Return, word for word, every line starting at the line with "Task: Open the" and ending at the final line of the entries; skip the pictures.

(PROVIDED DATA Opens)

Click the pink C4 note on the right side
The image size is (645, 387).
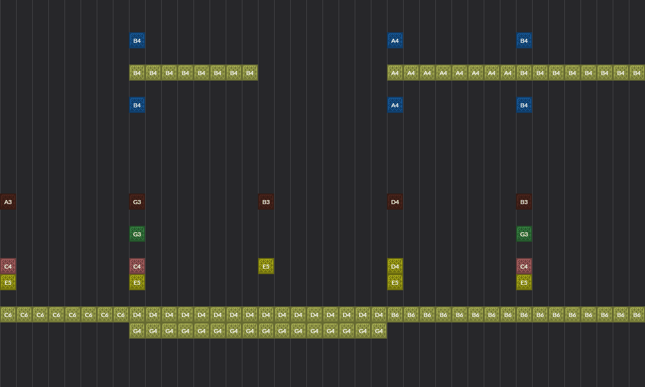point(524,266)
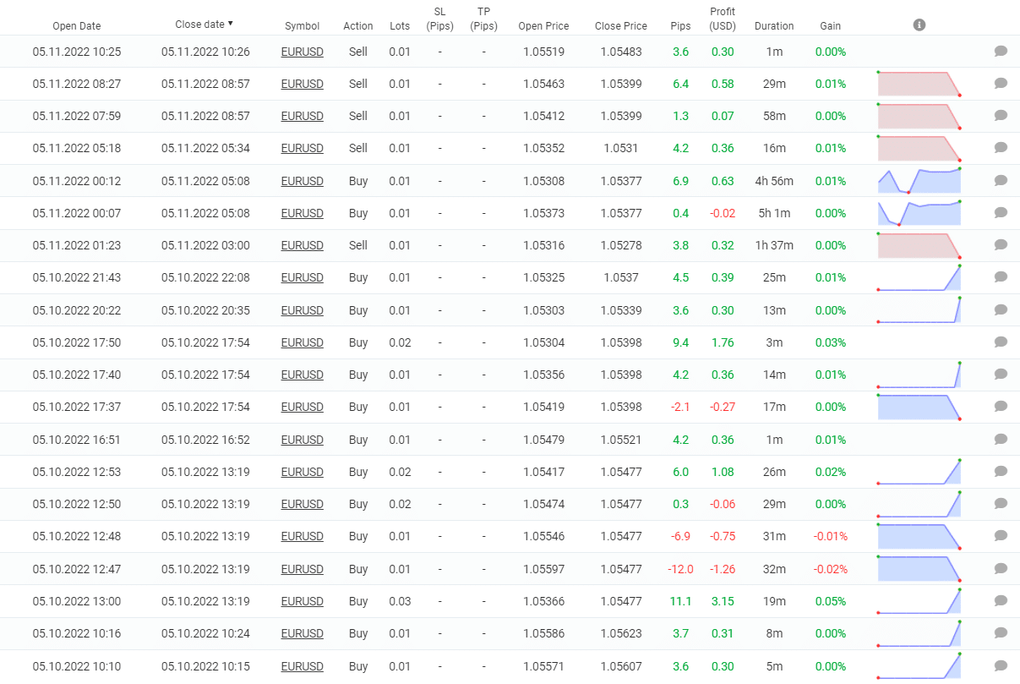Screen dimensions: 1020x684
Task: Click the info icon in table header
Action: (x=919, y=25)
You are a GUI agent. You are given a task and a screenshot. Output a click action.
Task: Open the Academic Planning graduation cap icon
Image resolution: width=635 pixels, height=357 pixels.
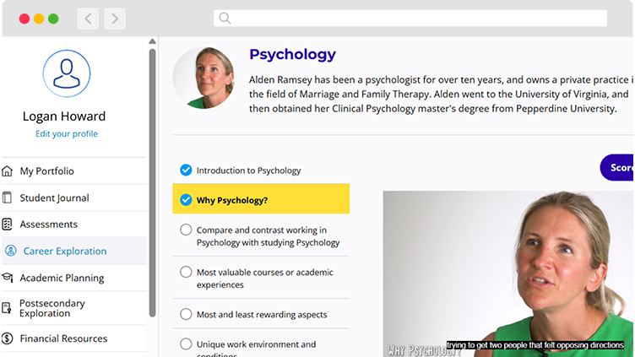8,278
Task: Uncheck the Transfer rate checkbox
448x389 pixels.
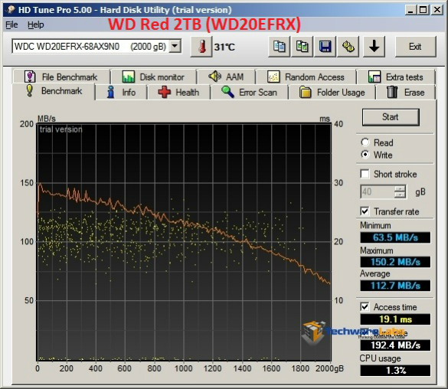Action: point(365,211)
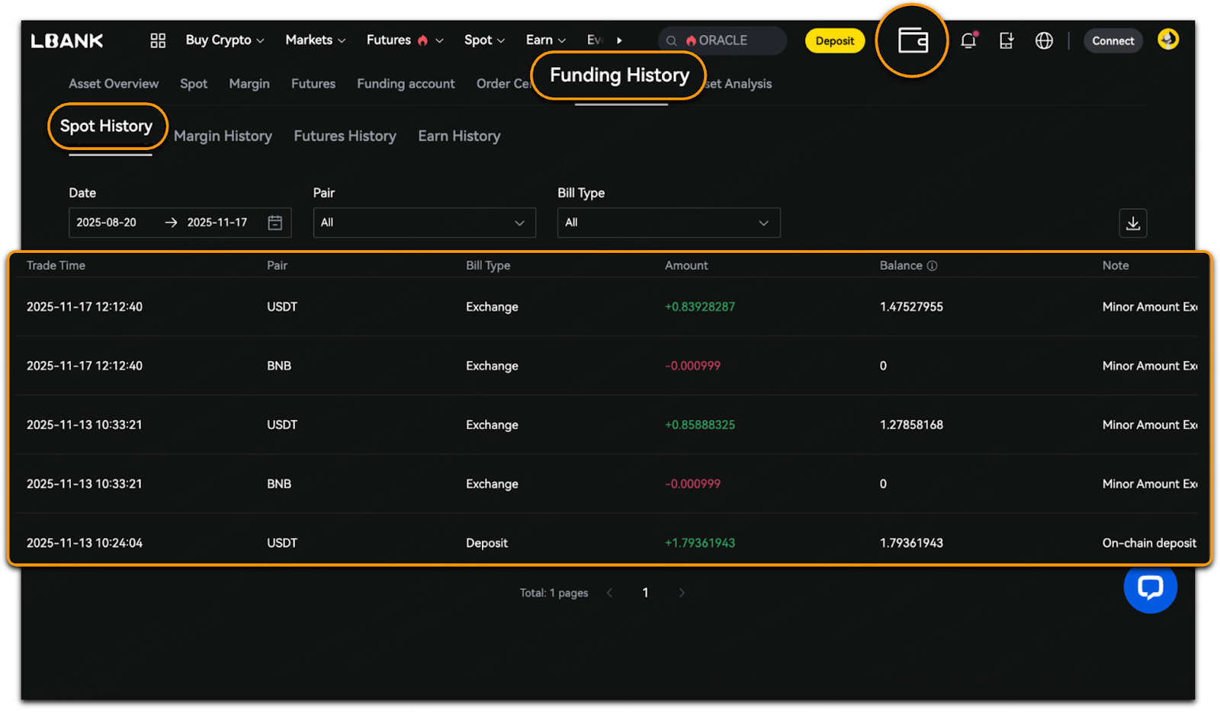Click the user profile avatar
The height and width of the screenshot is (717, 1220).
pyautogui.click(x=1167, y=39)
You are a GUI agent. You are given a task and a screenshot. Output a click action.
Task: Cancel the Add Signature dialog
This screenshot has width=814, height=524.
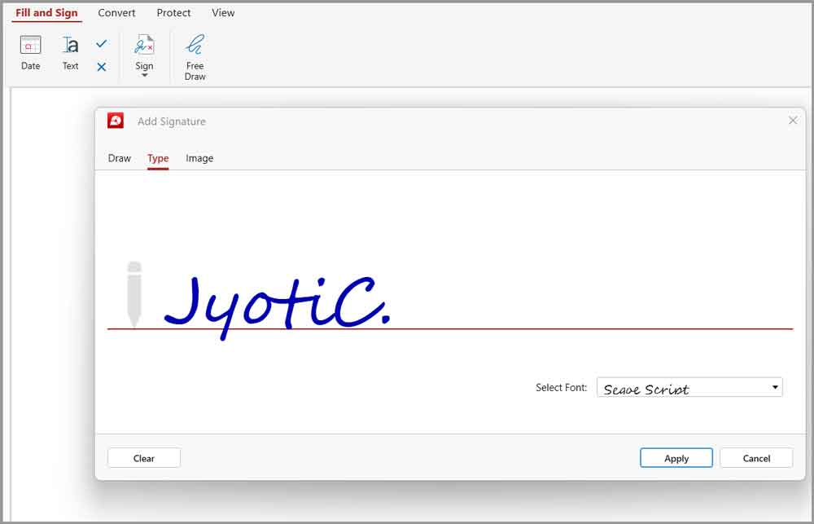755,458
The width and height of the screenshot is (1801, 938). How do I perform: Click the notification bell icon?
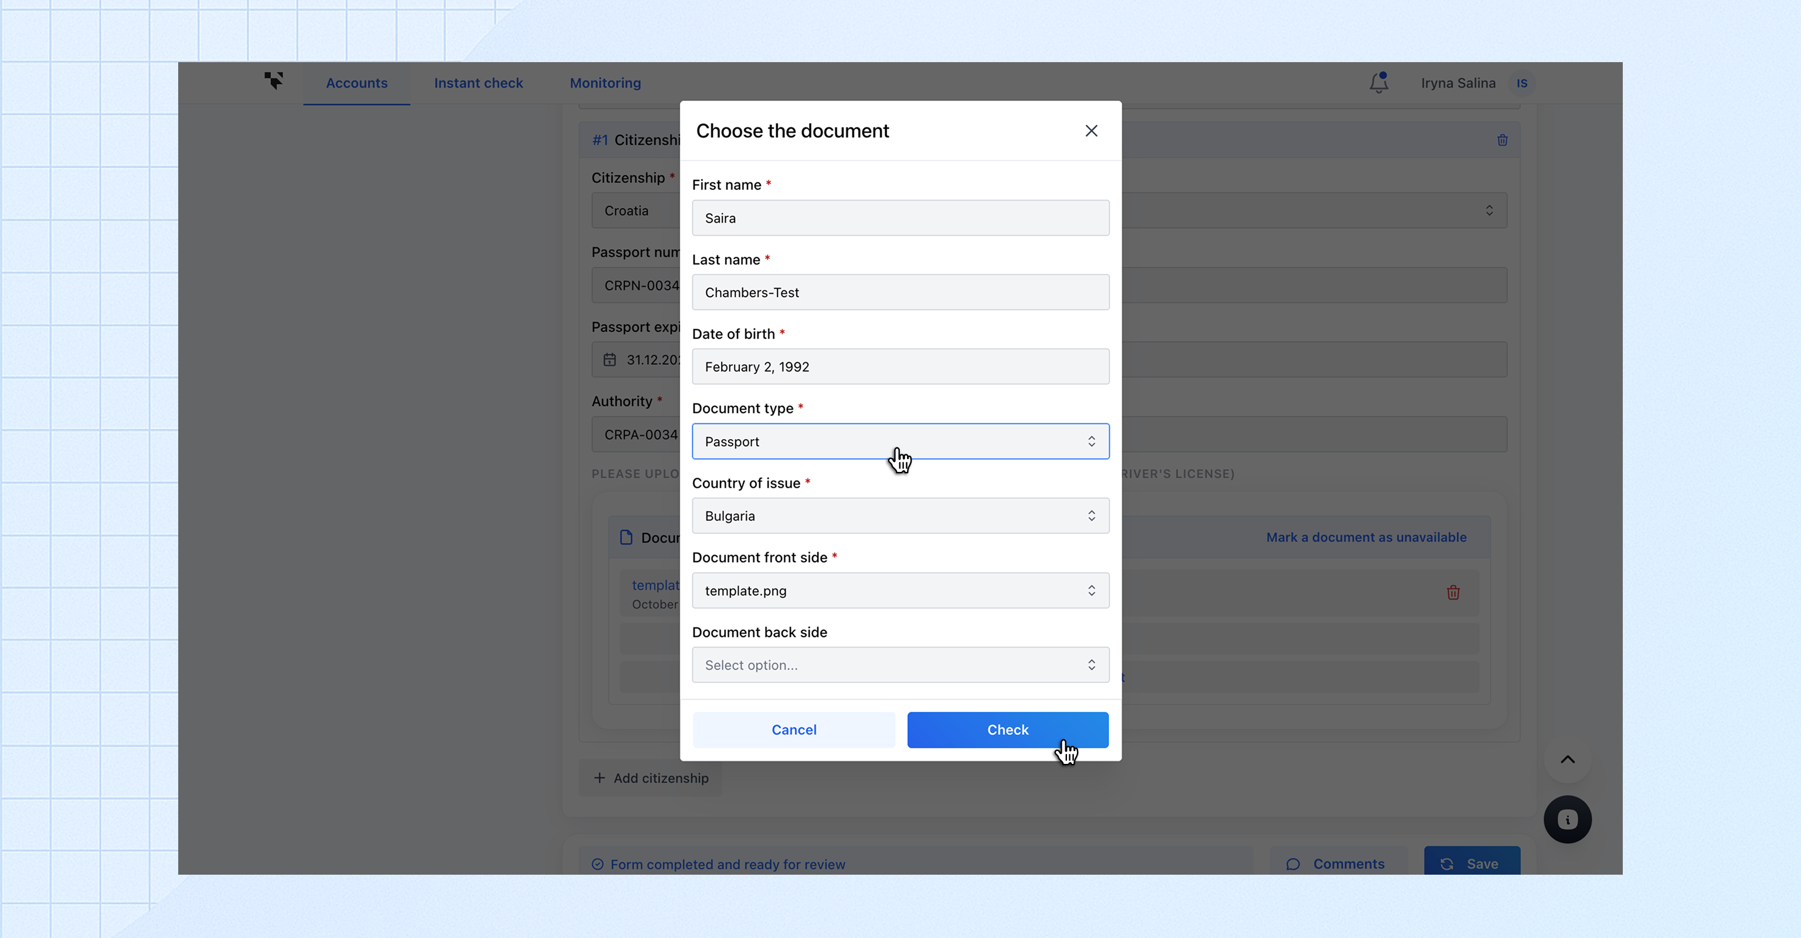1378,83
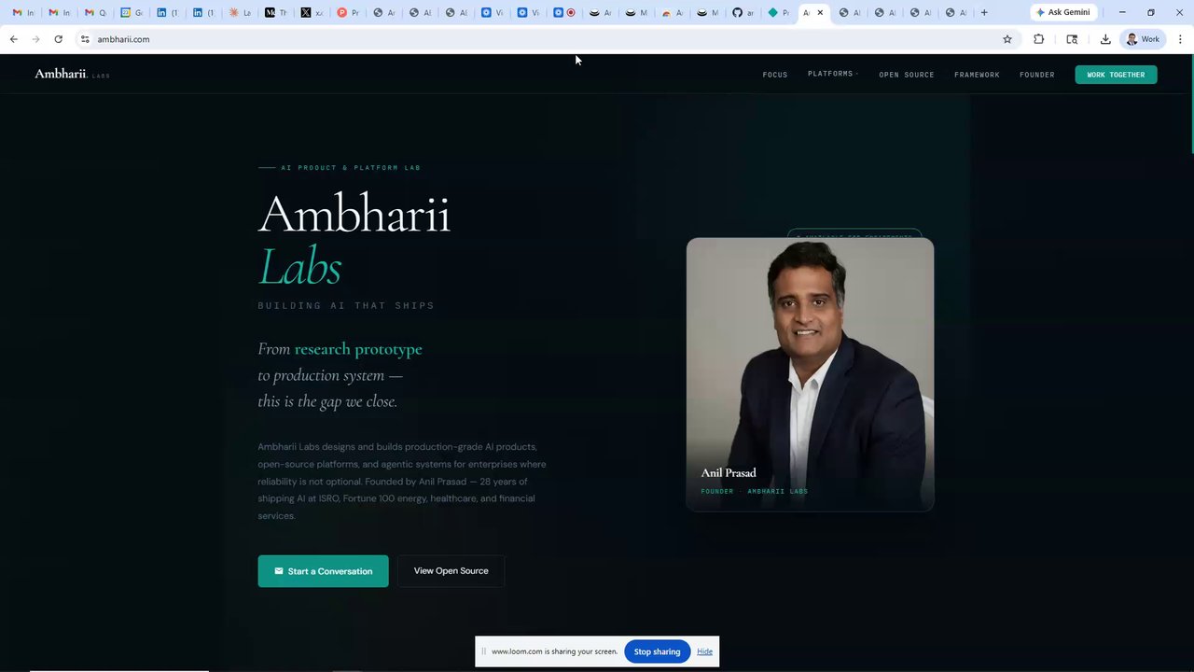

(PROVIDED DATA Closes)

ANSWER BOX:
Task: Open the Academic Planning graduation cap icon
Image resolution: width=635 pixels, height=357 pixels.
8,278
Task: Uncheck the Transfer rate checkbox
448x389 pixels.
Action: point(365,211)
Click the user profile avatar
The height and width of the screenshot is (717, 1220).
pyautogui.click(x=1167, y=39)
You are a GUI agent. You are given a task and a screenshot. Output a click action.
Task: Cancel the Add Signature dialog
This screenshot has width=814, height=524.
755,458
The width and height of the screenshot is (1801, 938). How do I perform: Click the notification bell icon?
1378,83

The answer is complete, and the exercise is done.